#### [ASSIGNMENT]
For each record below, give an exact transcription.

(Stored items)
"""
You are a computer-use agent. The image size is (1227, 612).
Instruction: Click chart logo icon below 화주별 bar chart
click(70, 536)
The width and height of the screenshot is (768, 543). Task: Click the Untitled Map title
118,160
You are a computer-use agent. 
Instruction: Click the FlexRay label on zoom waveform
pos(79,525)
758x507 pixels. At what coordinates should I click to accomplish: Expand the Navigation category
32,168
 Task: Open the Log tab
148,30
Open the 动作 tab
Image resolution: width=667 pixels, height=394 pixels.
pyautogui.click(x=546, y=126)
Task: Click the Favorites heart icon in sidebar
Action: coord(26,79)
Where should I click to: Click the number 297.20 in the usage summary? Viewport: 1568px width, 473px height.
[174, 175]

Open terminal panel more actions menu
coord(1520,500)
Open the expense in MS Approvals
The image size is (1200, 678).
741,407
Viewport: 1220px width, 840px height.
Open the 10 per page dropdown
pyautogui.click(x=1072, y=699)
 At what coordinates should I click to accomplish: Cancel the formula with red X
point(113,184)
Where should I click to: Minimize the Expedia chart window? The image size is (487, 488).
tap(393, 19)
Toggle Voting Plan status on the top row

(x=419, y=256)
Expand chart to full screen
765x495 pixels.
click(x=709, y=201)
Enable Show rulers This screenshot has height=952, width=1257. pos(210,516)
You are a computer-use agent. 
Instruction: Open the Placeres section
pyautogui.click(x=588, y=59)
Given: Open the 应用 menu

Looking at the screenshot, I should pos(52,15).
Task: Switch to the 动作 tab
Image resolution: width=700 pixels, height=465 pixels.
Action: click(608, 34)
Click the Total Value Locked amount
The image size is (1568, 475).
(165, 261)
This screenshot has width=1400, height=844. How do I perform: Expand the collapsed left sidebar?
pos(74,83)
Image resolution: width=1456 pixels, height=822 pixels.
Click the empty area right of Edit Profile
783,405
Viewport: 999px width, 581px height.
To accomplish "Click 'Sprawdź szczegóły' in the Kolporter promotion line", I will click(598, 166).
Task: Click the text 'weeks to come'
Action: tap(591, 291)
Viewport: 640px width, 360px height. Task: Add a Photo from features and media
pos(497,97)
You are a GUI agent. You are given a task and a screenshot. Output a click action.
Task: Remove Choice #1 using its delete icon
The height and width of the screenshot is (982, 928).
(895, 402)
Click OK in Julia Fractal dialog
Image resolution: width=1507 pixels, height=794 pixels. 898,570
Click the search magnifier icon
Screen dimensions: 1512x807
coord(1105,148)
"""
#### [RESPONSE TO THIS TASK]
You are a computer-use agent. The image size is (1227, 612).
Instruction: Click chart logo icon below 화주별 bar chart
click(70, 536)
The width and height of the screenshot is (768, 543). Task: Click the Untitled Map title
118,160
You are a computer-use agent. 
Instruction: Click the FlexRay label on zoom waveform
pos(79,525)
758x507 pixels. At what coordinates should I click to accomplish: Expand the Navigation category
32,168
 Task: Open the Log tab
148,30
Open the 动作 tab
Image resolution: width=667 pixels, height=394 pixels.
pyautogui.click(x=546, y=126)
Task: Click the Favorites heart icon in sidebar
Action: coord(26,79)
Where should I click to: Click the number 297.20 in the usage summary? Viewport: 1568px width, 473px height.
[174, 175]

Open terminal panel more actions menu
coord(1520,500)
Open the expense in MS Approvals
The image size is (1200, 678).
741,407
Viewport: 1220px width, 840px height.
Open the 10 per page dropdown
pyautogui.click(x=1072, y=699)
 At what coordinates should I click to accomplish: Cancel the formula with red X
point(113,184)
Where should I click to: Minimize the Expedia chart window? The image size is (487, 488).
tap(393, 19)
Toggle Voting Plan status on the top row

(x=419, y=256)
Expand chart to full screen
765x495 pixels.
click(x=709, y=201)
Enable Show rulers This screenshot has height=952, width=1257. pos(210,516)
You are a computer-use agent. 
Instruction: Open the Placeres section
pyautogui.click(x=588, y=59)
Given: Open the 应用 menu

Looking at the screenshot, I should pos(52,15).
Task: Switch to the 动作 tab
Image resolution: width=700 pixels, height=465 pixels.
Action: click(608, 34)
Click the Total Value Locked amount
The image size is (1568, 475).
(165, 261)
This screenshot has width=1400, height=844. How do I perform: Expand the collapsed left sidebar?
pos(74,83)
Image resolution: width=1456 pixels, height=822 pixels.
Click the empty area right of Edit Profile
783,405
Viewport: 999px width, 581px height.
To accomplish "Click 'Sprawdź szczegóły' in the Kolporter promotion line", I will click(598, 166).
Task: Click the text 'weeks to come'
Action: tap(591, 291)
Viewport: 640px width, 360px height. Task: Add a Photo from features and media
pos(497,97)
You are a GUI agent. You are given a task and a screenshot. Output a click action.
Task: Remove Choice #1 using its delete icon
The height and width of the screenshot is (982, 928).
(895, 402)
Click OK in Julia Fractal dialog
Image resolution: width=1507 pixels, height=794 pixels. 898,570
Click the search magnifier icon
Screen dimensions: 1512x807
coord(1105,148)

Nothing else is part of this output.